> WORK ITEM
In the entries that follow, find the word "computer" and report each line it is on.

____ RECORDS PROVIDED

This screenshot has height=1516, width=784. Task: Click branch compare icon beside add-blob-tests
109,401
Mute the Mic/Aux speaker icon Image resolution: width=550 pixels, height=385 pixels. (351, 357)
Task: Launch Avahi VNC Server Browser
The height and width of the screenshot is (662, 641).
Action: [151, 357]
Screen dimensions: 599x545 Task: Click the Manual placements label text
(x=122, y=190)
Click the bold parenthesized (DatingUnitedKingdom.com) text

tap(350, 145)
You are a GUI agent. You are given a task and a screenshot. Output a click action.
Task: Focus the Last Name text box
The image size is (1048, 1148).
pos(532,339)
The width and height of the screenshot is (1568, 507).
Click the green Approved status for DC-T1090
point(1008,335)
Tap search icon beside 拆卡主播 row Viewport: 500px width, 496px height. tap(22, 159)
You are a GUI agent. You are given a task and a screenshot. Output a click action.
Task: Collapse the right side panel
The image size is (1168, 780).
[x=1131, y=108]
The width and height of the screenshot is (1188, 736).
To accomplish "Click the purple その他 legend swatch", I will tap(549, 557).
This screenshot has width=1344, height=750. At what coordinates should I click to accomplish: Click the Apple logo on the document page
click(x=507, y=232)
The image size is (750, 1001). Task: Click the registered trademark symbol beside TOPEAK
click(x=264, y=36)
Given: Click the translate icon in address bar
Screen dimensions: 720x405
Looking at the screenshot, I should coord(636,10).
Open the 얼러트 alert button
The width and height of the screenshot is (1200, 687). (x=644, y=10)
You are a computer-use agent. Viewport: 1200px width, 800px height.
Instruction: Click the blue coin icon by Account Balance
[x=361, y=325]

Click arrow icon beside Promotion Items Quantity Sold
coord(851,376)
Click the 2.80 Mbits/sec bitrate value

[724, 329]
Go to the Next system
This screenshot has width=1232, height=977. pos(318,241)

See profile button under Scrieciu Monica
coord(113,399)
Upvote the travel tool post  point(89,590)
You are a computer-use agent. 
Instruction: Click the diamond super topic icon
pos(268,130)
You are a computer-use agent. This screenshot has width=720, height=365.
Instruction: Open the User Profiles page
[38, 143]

________

> FINAL ANSWER
You are a computer-use agent. Viewport: 1200px width, 800px height.
You are a computer-use agent. 
You are a computer-use agent. This screenshot has width=720, height=365.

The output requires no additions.